→ **PROBLEM STATEMENT**
According to the passage on spectroscopic biomarkers, what surface biomarker does Earth have?

→ **PAGE EXCERPT**
The search for Earth-like extrasolar planets is in part motivated by the potential detection of spectroscopic biomarkers. Spectroscopic biomarkers are spectral features that are either consistent with life, indicative of habitability, or provide clues to a planet's habitability. Most attention so far has been given to atmospheric biomarkers, gases such as O2, O3, H2O, CO, and CH4. Here we discuss surface biomarkers. Surface biomarkers that have large, distinct, abrupt changes in their spectra may be detectable in an extrasolar planet's spectrum at wavelengths that penetrate to the planetary surface. Earth has such a surface biomarker: the vegetation “red edge” spectroscopic feature. Recent interest in Earth's surface biomarker has motivated Earthshine observations of the spatially unresolved Earth and two recent studies may have detected the vegetation red edge feature in Earth's hemispherically integrated spectrum. A photometric time series in different colors should help in detecting unusual surface features in extrasolar Earth-like planet spectra.

→ **RAW DATA**
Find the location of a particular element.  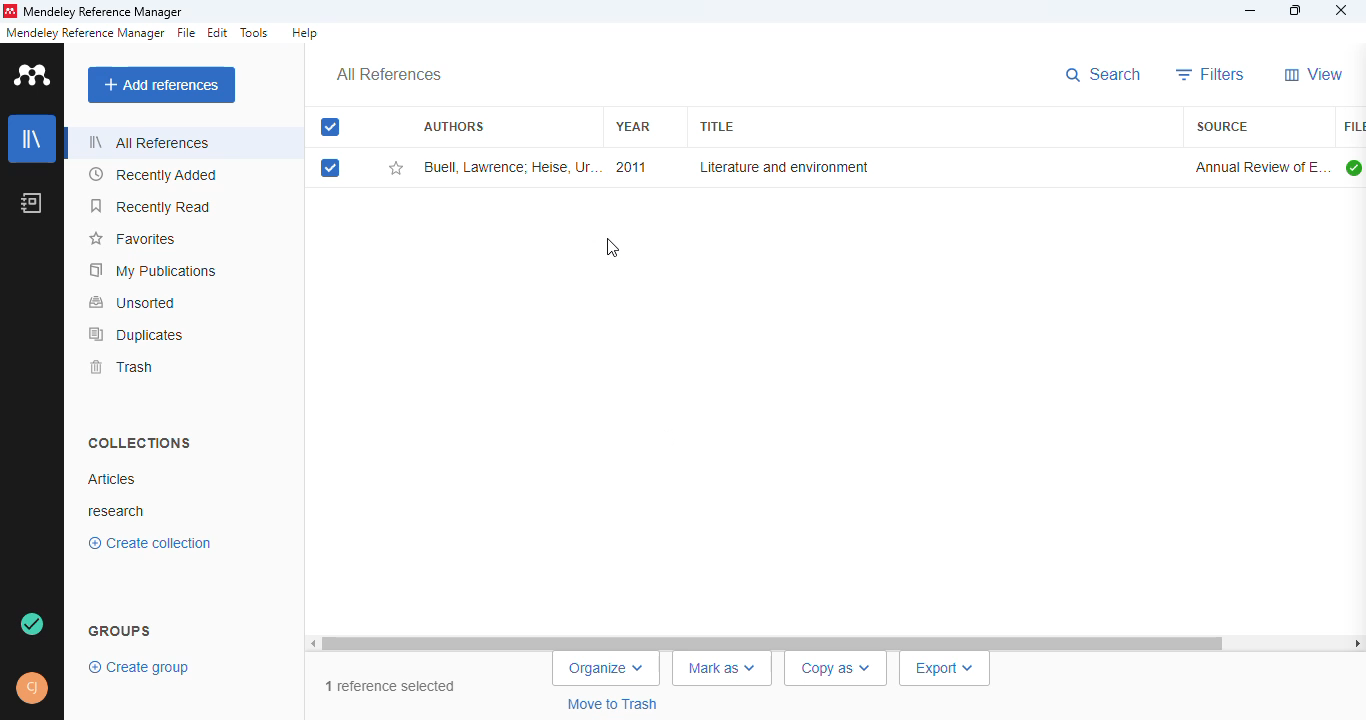

maximize is located at coordinates (1297, 10).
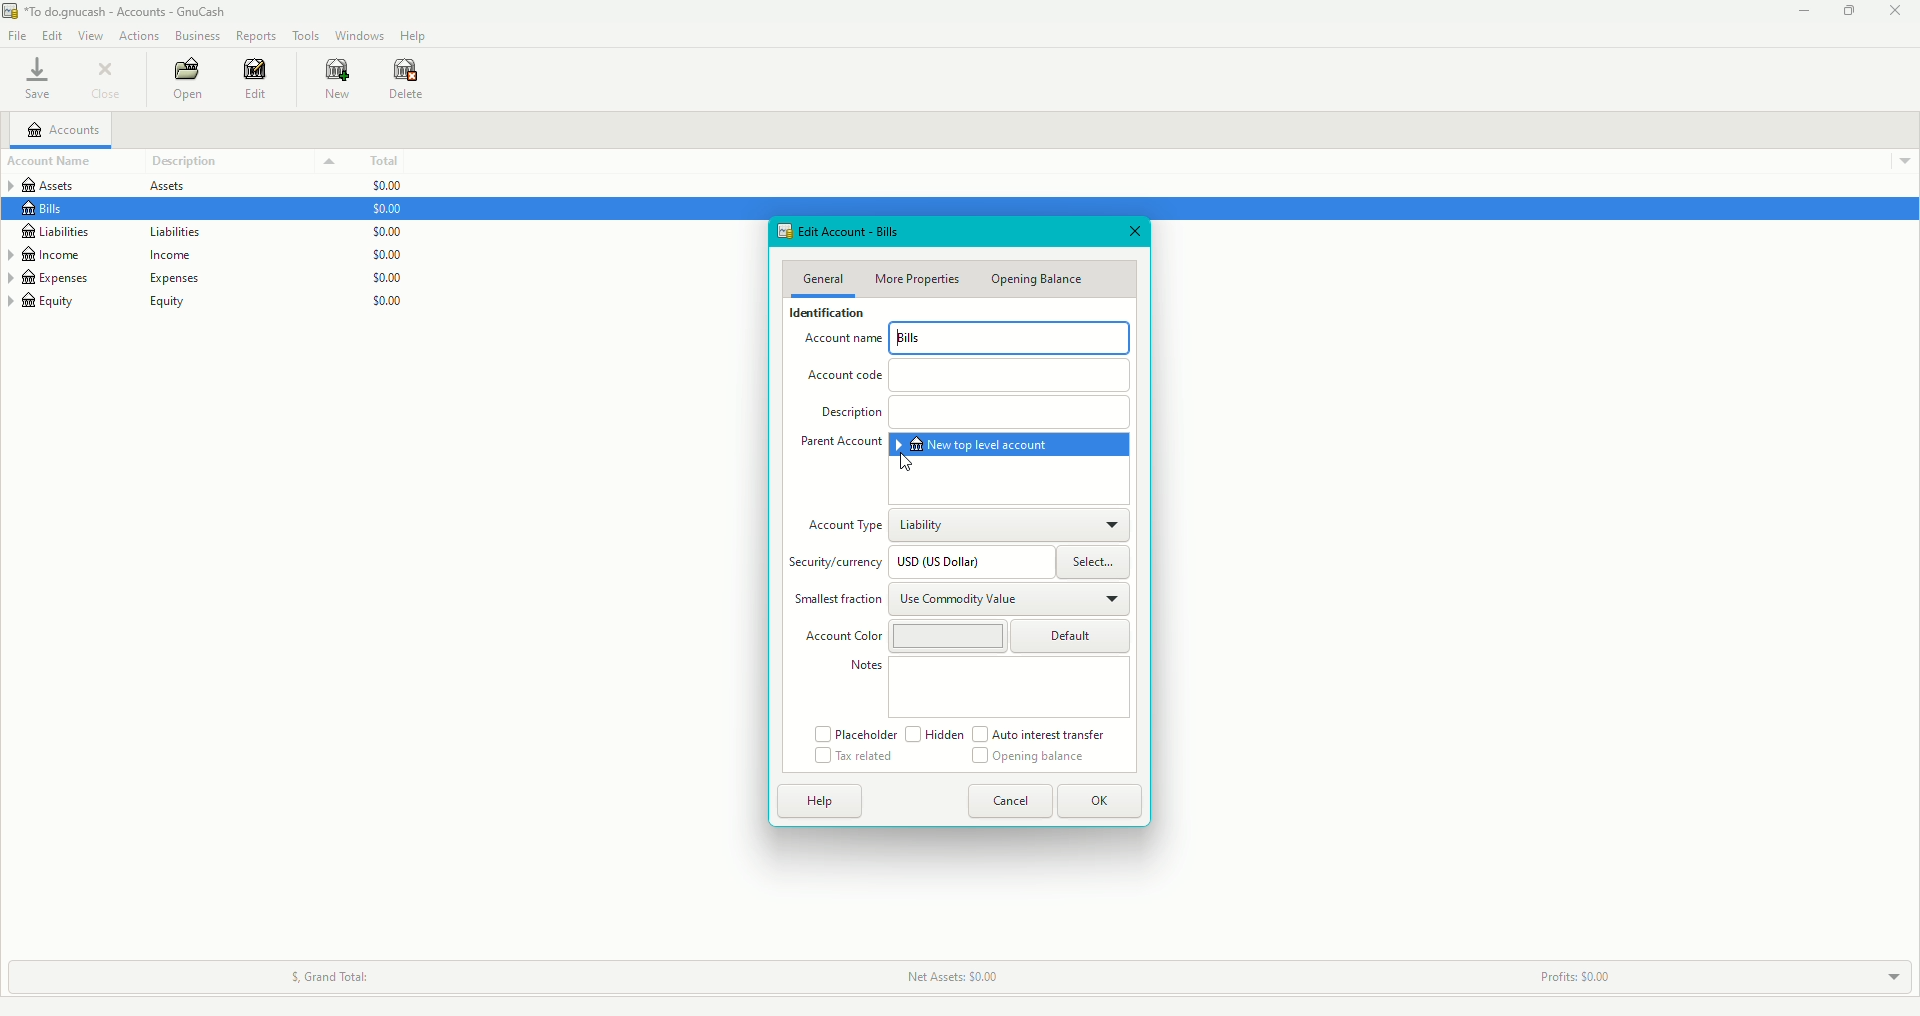 The image size is (1920, 1016). I want to click on Close, so click(1899, 12).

→ **EXERCISE RESPONSE**
The vegetation "red edge" spectroscopic feature.